[Requirement a] Could you rewrite the listing as a JSON list of strings, one string per line, covering everything from the line containing "Task: Click the M. Jean-Claude LACOUTURE cell" down to the end of the listing, with blank lines skipped and the pictures left out?

On this week’s Shouts From the Back Row podcast, we covered the subject of movies “based on a true story”. We discussed a number of films which have made this claim and debated how “true” some of them really were. One of the most unique films of recent memory which as the “based on a true story” moniker is the 2008 heist thriller, The Bank Job. Here’s a story that we know is based on an event which actually happened, but there’s way to really verify the accuracy of what we’re seeing. The Bank Job tells the story of the infamous Baker Street Robbery from September 11, 1971, where a group of thieves tunneled into Lloyds Bank in central London and robbed the safety deposit boxes. These events have always been shrouded in a cloud of mystery because no one knows for certain what was stolen, who the thieves were, and if they got away with it. Different sources will tell you different stories about whether or not those responsible were brought to justice for the crime. Rumours abounded that this heist compelled the British government to issue a D-Notice, which is an official request to news editors to not publish or broadcast certain stories for reasons of national security. It’s been debated whether or not this D-Notice actually went through, but it would explain why details about the aftermath of the Baker Street Robbery are so murky. Whatever the case, the rumour about the D-Notice gave the makers of The Bank Job a lot of leverage with using dramatic license because even though many of the events in this film may not be true, it would be difficult to actually prove it.

[Excerpted records]
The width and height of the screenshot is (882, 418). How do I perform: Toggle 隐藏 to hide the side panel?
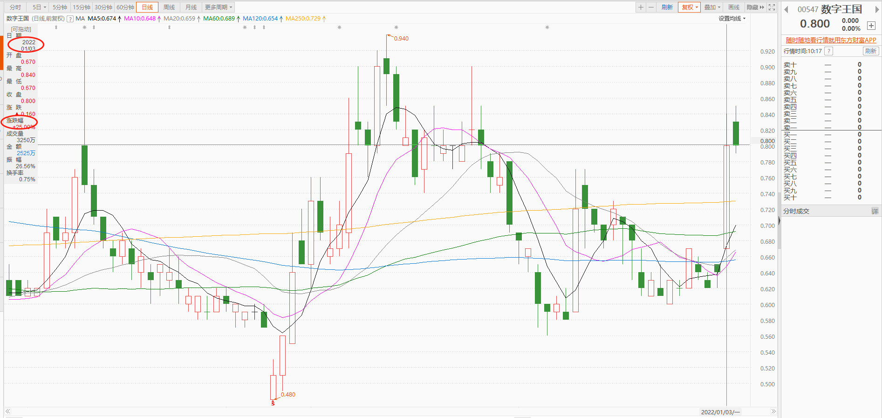coord(755,7)
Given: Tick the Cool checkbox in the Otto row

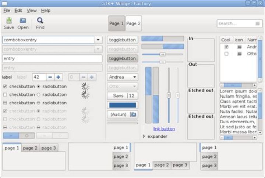Looking at the screenshot, I should [226, 54].
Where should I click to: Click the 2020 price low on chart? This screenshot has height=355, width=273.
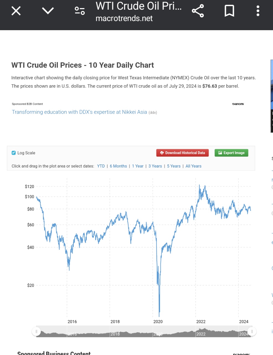(x=159, y=316)
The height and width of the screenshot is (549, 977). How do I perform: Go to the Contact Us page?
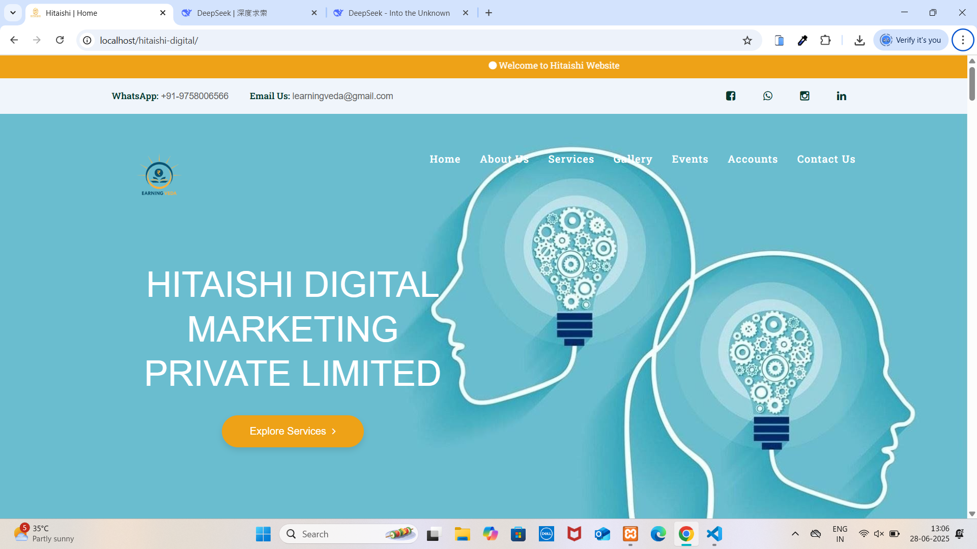pyautogui.click(x=826, y=159)
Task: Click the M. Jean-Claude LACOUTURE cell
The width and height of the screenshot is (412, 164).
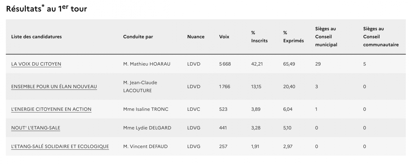Action: point(140,87)
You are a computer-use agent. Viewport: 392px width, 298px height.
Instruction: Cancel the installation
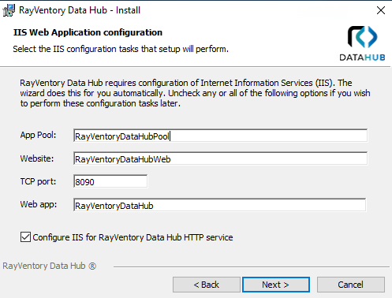(x=351, y=285)
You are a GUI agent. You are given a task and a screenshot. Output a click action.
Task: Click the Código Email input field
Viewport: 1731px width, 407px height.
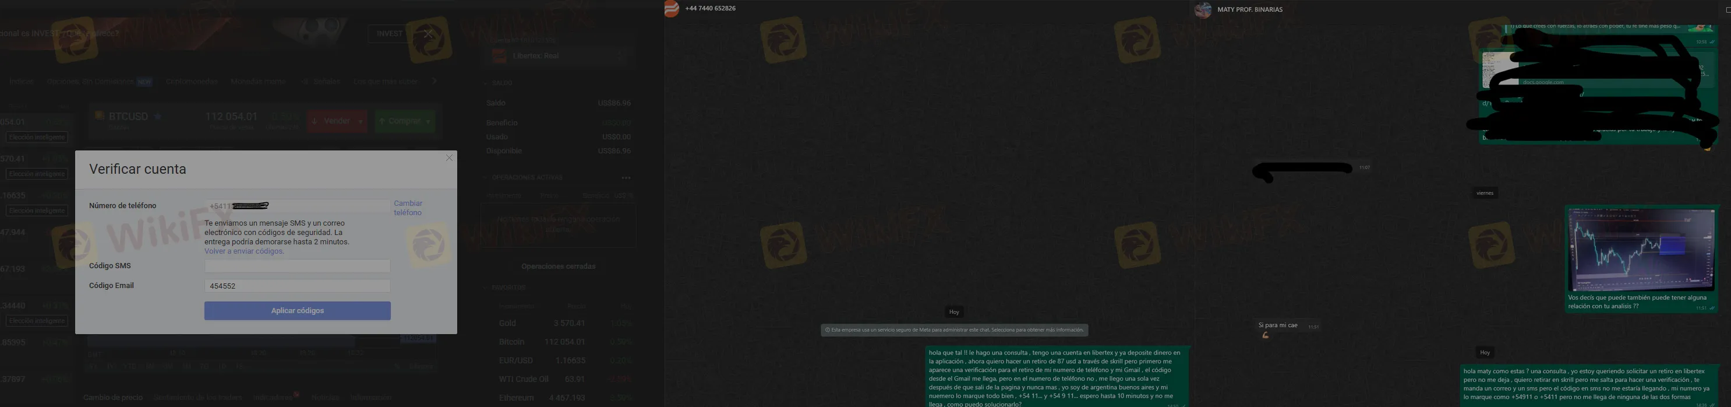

[Requirement b] According to the text about The Bank Job, what does no one know for certain about the Baker Street Robbery?

[Written response a]
[
  "Task: Click the M. Jean-Claude LACOUTURE cell",
  "The width and height of the screenshot is (412, 164).",
  "Action: point(140,87)",
  "You are a computer-use agent. Viewport: 392px width, 298px height.",
  "Instruction: Cancel the installation",
  "(x=351, y=285)",
  "You are a GUI agent. You are given a task and a screenshot. Output a click action.",
  "Task: Click the Código Email input field",
  "Viewport: 1731px width, 407px height."
]

[Written response b]
Three things:
- what was stolen
- who the thieves were
- if they got away with it